Aytalina Azarova is a Research Associate/Data Manager for a European Research Council funded project examining the relationship between mass privatization and mortality in post-communist Eastern Europe, PrivMort.

She earned her PhD at the Political Science Department of Central European University, and prior to coming to Cambridge was involved in research for TARKI Research Institute in Budapest and the Open Society Foundation, as well as serving in a Parliamentary commission on privatization at regional government level in Russia.

Research Interests

Aytalina’s interests include Russian and post-Soviet politics, the comparative study of development of markets on sub-national level, electoral systems and accountability in Russian regions, and informal institutions in developing democracies. She has a methodological interest in various statistical approaches to verification and analysis of observational data, in particular survey data.

She has been involved in several collaborative grants and international research networks, such as research supported by a GDN grant “Explaining the Dynamics of Institutional Change, Policy Choices and Economic Outcomes during Post-communist Transition”, an International Policy Fellowship supported by OSF, and other individual and collaborative projects.

--

> [GIVEN EXERCISE]: Reproduce the part of the researcher profile above from "Aytalina Azarova is" to "Eastern Europe, PrivMort.", word for word.

--

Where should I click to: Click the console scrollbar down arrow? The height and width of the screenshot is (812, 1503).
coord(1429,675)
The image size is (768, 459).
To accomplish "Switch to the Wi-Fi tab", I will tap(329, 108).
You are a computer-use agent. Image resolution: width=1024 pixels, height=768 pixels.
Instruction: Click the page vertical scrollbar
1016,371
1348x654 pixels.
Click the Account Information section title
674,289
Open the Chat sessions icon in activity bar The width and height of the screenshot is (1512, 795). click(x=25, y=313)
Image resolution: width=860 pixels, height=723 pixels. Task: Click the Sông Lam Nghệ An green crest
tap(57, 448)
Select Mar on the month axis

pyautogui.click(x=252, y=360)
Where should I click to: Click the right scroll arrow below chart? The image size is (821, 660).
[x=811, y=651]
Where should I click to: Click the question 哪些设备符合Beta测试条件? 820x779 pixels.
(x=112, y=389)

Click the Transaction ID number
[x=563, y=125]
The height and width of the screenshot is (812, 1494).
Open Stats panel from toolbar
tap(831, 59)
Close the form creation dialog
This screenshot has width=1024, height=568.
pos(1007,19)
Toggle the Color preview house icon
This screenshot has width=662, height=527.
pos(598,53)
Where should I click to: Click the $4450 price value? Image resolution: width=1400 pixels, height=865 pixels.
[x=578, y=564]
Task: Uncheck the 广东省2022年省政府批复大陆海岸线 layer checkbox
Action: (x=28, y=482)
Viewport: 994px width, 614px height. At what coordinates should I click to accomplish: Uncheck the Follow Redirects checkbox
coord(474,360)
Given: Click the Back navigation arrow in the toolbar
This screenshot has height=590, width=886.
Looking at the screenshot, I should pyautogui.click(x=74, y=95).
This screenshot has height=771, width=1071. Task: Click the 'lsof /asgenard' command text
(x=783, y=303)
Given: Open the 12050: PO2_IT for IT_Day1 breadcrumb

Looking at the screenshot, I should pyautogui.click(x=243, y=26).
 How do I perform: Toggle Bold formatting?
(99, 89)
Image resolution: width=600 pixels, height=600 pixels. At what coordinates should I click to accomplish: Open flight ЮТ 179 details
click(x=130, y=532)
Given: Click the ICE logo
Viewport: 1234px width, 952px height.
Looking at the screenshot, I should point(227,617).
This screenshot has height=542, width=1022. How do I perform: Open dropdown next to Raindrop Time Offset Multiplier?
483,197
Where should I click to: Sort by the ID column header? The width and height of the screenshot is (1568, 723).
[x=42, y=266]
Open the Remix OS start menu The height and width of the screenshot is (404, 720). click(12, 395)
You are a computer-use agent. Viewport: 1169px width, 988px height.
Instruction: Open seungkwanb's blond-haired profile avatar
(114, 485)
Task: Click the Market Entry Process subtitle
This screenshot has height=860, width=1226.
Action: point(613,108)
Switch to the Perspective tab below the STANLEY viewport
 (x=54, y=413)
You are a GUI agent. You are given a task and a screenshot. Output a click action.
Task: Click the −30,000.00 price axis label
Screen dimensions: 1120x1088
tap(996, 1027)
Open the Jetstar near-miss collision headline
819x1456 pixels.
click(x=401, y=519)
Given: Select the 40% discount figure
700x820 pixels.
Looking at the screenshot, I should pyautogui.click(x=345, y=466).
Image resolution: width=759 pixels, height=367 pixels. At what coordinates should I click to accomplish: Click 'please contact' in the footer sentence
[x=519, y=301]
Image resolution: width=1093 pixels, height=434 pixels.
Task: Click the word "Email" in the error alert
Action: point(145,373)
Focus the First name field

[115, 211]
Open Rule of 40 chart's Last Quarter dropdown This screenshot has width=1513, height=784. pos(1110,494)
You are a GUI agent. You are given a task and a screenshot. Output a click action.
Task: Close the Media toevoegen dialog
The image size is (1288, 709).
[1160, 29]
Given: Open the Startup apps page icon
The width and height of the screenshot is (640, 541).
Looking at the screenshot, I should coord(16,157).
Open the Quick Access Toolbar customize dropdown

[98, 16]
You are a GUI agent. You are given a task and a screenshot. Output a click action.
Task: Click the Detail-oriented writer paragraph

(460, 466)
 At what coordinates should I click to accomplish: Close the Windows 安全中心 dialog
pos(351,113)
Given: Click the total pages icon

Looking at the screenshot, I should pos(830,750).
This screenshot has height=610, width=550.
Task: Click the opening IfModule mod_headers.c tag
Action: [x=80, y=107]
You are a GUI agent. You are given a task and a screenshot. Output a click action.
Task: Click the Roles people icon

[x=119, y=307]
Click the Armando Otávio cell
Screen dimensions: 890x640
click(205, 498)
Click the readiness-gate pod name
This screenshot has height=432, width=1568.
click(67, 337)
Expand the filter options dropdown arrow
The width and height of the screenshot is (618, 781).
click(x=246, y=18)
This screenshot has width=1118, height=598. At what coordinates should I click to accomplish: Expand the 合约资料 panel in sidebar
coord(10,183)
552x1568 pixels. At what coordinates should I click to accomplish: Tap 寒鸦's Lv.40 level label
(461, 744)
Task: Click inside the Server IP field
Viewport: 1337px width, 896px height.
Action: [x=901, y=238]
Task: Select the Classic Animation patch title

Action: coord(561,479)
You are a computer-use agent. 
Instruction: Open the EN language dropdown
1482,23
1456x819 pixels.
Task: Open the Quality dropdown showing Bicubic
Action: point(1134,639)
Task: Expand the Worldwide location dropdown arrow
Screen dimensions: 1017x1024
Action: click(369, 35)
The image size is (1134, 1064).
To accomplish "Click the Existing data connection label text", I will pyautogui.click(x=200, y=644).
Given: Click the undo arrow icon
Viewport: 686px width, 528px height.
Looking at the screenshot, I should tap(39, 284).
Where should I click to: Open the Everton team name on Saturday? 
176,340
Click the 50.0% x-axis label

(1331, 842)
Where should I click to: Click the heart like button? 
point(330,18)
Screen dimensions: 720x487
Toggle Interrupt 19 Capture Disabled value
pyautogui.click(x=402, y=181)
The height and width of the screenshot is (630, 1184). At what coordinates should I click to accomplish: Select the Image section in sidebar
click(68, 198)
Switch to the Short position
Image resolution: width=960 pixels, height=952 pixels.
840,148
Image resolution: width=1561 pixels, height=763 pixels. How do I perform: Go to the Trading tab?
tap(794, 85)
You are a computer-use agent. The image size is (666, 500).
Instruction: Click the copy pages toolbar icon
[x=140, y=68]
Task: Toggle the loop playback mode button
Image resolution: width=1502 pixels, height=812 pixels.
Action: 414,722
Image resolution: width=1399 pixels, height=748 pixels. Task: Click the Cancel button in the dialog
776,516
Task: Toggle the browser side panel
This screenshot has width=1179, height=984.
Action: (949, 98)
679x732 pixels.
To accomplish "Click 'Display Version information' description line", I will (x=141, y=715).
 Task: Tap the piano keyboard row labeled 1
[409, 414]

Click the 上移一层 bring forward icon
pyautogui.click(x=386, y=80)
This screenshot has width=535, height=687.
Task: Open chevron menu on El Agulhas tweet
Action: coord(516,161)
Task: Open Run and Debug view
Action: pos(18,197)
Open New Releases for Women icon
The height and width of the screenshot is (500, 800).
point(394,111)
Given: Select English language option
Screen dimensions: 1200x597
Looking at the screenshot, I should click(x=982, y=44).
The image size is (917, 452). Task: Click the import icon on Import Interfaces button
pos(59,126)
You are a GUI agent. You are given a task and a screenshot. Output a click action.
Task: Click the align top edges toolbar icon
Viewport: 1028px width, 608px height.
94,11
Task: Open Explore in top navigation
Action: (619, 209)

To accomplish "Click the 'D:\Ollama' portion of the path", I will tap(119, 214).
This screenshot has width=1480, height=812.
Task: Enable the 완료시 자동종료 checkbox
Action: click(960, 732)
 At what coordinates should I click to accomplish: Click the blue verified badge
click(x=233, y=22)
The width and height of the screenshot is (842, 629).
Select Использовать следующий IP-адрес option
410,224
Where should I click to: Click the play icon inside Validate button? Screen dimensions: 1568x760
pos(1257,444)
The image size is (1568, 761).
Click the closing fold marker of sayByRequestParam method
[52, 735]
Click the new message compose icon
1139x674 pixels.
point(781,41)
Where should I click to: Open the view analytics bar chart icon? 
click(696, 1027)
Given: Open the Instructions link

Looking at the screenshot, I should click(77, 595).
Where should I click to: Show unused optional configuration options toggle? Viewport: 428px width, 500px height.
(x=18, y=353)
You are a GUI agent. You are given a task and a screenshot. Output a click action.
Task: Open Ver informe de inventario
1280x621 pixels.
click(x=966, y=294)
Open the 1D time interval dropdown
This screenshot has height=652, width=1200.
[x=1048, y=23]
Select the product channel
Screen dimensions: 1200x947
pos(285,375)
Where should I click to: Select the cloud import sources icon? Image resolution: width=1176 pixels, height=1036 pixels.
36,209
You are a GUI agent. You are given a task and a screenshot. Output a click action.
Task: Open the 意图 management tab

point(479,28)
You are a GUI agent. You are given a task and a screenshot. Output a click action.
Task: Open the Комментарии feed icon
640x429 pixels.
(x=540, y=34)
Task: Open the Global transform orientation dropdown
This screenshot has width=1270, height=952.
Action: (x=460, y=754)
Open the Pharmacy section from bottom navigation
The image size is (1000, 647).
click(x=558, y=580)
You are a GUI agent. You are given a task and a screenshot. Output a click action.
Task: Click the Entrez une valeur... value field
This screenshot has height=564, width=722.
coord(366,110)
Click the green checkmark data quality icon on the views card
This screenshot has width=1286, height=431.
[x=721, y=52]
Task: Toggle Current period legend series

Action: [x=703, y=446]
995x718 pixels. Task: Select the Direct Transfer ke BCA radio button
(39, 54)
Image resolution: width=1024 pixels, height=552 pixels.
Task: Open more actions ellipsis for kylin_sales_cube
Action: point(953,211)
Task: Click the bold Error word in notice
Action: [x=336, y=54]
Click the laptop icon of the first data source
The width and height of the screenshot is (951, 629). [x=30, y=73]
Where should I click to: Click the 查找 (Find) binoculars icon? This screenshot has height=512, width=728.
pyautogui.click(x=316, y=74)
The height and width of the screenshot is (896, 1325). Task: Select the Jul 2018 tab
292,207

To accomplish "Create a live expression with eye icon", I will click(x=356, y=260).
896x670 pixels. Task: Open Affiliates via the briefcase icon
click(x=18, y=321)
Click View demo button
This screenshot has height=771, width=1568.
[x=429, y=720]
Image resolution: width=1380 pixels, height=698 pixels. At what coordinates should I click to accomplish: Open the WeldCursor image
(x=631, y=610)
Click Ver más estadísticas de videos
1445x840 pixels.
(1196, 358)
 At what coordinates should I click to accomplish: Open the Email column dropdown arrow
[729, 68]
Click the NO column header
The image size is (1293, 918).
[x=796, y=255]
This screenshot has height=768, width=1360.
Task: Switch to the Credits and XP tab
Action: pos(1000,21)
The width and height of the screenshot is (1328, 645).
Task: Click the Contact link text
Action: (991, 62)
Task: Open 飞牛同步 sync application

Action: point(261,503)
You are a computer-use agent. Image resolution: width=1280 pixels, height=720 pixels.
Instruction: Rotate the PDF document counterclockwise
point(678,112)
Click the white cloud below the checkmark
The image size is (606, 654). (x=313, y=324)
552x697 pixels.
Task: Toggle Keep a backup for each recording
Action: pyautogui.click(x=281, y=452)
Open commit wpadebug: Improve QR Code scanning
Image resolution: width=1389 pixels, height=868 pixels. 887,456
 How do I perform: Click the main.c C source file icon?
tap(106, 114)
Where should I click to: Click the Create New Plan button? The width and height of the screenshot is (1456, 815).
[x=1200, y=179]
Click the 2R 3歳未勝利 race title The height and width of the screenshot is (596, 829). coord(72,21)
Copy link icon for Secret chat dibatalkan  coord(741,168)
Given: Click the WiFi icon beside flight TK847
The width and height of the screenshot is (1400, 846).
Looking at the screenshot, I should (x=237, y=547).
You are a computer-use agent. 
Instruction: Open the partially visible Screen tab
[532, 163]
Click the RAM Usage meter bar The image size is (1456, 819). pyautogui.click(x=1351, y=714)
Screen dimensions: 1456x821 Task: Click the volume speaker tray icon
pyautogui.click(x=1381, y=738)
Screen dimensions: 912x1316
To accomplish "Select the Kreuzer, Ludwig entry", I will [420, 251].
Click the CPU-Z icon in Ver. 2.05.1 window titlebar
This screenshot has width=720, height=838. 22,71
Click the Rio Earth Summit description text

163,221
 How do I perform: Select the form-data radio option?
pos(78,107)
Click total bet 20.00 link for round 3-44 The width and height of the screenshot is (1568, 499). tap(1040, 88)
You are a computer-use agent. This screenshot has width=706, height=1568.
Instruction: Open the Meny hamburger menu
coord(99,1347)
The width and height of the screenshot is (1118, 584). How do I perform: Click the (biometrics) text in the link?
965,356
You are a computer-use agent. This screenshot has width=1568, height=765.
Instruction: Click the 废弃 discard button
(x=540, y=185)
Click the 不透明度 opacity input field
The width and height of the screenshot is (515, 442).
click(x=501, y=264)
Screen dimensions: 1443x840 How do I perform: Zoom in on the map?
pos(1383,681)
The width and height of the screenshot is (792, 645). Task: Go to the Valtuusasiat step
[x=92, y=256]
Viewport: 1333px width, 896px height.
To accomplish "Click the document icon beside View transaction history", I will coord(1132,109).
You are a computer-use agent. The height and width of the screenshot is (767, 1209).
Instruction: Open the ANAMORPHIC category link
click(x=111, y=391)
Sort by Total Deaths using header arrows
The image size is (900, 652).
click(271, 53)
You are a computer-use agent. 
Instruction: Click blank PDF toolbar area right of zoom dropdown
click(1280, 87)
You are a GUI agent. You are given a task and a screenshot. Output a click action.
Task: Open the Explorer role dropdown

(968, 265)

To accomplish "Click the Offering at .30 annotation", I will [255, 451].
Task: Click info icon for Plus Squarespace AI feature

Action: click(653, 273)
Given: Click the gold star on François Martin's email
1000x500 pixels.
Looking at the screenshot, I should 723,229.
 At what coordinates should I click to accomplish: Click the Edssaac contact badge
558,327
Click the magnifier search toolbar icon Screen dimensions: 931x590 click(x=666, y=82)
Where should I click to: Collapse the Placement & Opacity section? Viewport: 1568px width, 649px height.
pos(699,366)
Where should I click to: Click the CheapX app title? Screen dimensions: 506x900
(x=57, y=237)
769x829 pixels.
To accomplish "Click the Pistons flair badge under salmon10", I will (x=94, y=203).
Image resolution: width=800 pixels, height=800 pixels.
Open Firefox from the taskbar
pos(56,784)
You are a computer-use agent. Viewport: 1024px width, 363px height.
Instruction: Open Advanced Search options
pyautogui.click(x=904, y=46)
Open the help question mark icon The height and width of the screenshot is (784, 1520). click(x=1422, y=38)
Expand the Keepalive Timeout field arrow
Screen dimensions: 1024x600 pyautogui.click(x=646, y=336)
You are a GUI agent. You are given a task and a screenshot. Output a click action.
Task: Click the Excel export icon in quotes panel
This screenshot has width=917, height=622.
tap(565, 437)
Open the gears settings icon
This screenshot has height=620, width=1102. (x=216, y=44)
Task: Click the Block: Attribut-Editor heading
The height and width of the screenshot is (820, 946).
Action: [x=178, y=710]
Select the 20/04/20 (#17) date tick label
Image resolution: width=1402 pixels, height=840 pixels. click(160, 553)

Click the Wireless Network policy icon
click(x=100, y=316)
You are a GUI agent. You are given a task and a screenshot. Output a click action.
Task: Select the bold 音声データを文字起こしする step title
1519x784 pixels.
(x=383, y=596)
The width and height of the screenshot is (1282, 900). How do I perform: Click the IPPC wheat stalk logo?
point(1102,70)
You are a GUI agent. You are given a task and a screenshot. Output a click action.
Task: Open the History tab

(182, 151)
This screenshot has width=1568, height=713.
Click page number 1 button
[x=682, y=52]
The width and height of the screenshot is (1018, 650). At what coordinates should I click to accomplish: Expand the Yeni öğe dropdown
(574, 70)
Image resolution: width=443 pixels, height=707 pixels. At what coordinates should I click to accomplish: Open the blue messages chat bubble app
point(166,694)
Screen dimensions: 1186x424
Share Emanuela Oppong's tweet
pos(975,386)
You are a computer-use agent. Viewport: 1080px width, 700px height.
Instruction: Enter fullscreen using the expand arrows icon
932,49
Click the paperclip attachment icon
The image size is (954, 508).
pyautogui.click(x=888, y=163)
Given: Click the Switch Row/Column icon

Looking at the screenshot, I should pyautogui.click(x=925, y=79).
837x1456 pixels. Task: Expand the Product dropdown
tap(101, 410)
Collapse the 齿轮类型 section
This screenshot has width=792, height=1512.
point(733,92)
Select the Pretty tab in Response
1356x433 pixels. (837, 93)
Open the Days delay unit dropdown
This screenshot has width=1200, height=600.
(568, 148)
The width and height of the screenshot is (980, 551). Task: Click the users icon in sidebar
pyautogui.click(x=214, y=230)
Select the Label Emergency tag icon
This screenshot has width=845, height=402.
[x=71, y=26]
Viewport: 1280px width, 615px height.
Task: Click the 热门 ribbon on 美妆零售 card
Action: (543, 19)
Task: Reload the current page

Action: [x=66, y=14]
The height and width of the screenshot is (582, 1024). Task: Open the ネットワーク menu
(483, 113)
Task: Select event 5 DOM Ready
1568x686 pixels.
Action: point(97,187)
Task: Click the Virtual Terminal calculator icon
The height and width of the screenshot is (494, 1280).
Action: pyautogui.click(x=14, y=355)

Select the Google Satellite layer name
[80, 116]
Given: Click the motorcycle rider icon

--

> [RESPONSE TO THIS TASK]:
Aytalina Azarova is a Research Associate/Data Manager for a European Research Council funded project examining the relationship between mass privatization and mortality in post-communist Eastern Europe, PrivMort.